PROBLEM = The line containing "Image resolution: width=2567" marks where copying starts, so set down that line and each one after it exactly, through the end of the records.

(Saved data entries)
== == ==

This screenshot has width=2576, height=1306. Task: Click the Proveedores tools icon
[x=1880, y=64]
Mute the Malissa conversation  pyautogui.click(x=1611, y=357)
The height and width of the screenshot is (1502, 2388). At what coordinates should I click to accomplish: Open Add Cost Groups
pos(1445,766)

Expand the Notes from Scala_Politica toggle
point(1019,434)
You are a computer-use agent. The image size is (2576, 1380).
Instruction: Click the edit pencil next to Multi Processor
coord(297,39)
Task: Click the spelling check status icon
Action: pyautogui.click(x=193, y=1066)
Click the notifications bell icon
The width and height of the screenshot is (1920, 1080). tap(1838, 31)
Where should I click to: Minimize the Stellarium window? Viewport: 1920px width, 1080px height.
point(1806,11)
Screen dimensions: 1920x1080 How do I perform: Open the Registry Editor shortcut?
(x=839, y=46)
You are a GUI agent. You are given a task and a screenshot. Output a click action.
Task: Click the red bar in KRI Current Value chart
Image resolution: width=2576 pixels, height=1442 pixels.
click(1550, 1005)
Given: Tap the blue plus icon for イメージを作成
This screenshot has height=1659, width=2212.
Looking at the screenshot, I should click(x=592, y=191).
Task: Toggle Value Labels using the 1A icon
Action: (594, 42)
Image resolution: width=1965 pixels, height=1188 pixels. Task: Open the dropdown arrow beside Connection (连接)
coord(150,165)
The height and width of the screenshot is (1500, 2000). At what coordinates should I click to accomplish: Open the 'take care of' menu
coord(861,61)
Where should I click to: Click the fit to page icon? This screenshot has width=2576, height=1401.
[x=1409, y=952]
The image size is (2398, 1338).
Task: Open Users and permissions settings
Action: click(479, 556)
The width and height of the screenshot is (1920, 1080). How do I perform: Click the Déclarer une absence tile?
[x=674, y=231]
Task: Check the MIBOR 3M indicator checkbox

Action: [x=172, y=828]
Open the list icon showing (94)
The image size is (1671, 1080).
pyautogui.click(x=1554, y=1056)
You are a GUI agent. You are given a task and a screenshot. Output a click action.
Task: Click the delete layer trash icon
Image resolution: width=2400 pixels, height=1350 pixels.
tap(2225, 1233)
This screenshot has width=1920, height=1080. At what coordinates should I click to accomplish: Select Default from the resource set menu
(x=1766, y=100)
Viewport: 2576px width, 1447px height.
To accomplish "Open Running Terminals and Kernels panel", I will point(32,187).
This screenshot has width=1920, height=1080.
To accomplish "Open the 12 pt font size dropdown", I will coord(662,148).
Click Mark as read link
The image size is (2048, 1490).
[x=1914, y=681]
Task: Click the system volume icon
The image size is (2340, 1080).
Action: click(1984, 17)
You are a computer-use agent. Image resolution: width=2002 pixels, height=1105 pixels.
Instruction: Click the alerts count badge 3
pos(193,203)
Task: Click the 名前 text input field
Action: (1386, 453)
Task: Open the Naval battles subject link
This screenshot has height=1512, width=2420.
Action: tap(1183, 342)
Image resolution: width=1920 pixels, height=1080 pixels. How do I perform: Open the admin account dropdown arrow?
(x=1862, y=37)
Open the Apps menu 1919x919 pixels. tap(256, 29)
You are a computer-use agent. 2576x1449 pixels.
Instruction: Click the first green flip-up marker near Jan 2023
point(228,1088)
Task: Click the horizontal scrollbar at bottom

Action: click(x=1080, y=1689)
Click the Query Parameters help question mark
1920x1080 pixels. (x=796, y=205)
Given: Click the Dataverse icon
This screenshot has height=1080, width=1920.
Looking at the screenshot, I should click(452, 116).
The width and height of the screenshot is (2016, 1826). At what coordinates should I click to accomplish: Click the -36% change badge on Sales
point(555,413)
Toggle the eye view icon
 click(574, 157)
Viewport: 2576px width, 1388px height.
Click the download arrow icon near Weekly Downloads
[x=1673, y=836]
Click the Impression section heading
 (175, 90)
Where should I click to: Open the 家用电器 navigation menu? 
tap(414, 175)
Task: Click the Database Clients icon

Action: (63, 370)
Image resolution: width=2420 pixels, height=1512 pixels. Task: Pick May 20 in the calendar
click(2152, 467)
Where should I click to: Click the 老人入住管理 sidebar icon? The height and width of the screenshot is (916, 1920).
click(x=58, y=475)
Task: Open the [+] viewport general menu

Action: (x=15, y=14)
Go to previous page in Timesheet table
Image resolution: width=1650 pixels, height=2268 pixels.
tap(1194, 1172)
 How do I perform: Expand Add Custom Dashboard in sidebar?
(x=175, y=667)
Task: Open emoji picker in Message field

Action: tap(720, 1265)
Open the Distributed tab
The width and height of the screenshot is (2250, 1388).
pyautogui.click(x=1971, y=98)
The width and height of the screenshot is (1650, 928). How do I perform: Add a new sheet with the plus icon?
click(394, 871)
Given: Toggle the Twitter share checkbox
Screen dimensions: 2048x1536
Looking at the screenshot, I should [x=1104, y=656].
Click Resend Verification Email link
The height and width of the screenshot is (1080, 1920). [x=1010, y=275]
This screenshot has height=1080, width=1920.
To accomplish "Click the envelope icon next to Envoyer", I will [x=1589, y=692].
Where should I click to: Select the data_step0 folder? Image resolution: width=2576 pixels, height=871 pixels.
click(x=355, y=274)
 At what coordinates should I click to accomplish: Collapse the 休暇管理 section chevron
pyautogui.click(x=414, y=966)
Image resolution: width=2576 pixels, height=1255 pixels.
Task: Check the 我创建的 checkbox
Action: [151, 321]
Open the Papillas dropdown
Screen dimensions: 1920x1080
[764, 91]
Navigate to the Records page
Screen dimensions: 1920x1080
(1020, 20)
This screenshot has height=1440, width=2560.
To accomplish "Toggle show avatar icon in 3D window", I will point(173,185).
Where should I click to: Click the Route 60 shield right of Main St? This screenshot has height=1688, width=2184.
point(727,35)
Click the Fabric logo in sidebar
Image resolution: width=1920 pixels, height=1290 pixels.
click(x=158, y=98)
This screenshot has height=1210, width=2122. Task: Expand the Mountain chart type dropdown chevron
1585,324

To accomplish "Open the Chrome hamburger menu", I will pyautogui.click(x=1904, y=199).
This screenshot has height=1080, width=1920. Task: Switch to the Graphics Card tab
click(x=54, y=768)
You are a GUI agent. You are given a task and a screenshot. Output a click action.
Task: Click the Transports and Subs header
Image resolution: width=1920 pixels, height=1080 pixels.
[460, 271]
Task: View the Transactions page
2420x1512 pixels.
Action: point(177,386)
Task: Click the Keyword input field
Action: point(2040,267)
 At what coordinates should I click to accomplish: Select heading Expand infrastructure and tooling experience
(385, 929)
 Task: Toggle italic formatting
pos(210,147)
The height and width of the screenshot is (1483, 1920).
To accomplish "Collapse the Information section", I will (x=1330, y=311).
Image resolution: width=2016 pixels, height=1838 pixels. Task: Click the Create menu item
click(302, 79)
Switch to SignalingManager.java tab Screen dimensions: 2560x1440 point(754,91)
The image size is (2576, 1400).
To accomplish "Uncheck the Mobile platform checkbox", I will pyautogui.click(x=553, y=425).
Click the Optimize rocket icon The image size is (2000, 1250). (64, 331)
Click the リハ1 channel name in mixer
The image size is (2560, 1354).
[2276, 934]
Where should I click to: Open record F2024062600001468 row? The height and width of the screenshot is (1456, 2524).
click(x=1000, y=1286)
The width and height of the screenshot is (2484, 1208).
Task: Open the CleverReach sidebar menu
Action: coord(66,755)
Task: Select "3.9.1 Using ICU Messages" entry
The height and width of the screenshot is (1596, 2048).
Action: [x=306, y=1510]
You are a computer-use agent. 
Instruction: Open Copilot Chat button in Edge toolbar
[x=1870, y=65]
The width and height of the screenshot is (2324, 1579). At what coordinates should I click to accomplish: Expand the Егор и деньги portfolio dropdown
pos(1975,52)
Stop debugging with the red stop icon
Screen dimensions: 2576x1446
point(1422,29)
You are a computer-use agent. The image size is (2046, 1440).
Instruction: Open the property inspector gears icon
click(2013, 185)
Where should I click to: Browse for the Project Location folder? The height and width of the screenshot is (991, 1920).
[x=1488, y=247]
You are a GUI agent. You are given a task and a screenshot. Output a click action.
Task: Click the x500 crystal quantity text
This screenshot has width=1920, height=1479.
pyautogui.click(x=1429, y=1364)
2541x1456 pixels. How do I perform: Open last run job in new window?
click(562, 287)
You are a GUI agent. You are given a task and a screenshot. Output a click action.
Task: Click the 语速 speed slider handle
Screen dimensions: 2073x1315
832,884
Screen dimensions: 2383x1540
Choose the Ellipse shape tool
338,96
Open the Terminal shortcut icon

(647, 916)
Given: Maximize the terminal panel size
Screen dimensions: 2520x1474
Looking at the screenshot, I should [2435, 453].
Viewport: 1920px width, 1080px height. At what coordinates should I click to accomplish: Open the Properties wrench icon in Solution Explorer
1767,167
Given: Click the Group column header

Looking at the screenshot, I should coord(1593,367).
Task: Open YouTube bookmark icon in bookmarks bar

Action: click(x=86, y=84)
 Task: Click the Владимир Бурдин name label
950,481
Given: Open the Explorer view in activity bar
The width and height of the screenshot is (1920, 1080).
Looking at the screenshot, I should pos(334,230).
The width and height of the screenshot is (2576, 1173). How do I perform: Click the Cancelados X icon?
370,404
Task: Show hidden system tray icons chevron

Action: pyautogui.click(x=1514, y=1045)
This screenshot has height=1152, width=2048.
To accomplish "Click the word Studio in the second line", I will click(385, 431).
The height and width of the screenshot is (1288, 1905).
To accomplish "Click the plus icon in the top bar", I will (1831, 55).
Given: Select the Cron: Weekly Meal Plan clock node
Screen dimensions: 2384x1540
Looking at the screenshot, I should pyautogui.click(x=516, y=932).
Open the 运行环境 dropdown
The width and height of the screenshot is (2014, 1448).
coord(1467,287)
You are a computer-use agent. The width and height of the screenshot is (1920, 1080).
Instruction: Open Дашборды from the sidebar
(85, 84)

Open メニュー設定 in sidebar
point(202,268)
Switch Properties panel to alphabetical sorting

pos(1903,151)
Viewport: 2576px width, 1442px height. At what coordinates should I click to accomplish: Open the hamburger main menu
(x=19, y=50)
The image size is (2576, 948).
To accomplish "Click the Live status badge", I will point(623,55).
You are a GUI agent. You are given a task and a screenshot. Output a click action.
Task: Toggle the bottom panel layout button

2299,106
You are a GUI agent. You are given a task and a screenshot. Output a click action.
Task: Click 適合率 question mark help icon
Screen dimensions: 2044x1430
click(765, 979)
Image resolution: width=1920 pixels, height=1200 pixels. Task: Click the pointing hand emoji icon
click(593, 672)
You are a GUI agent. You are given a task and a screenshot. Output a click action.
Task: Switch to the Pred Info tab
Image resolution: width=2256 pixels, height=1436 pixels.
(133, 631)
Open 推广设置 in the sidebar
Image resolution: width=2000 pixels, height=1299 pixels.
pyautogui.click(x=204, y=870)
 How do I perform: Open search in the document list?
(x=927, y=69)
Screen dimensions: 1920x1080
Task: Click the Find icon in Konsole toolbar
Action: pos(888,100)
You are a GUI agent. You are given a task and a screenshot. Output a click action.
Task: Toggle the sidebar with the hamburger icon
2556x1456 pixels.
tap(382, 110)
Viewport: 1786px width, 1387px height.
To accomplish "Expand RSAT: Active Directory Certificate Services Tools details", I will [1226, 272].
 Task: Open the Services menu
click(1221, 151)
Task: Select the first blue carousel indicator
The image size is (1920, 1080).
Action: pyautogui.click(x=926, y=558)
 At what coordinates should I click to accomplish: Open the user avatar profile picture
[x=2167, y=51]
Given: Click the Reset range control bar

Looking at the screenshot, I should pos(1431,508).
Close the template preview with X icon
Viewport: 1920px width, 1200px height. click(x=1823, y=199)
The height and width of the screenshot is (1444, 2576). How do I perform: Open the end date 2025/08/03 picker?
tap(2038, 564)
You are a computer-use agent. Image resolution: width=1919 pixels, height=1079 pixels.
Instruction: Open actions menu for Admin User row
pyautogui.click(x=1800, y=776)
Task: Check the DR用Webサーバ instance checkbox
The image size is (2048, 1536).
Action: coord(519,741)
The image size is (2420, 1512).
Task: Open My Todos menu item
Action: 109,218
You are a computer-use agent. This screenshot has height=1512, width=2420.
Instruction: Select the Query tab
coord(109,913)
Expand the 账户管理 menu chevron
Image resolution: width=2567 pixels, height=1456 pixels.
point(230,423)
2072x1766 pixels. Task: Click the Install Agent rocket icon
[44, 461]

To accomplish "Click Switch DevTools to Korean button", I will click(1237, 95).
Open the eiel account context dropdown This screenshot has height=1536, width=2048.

== == ==

OUTPUT BELOW =
Image resolution: width=2567 pixels, height=1456 pixels.
point(230,423)
2072x1766 pixels. Task: Click the Install Agent rocket icon
[44, 461]

To accomplish "Click Switch DevTools to Korean button", I will click(1237, 95).
Open the eiel account context dropdown This screenshot has height=1536, width=2048.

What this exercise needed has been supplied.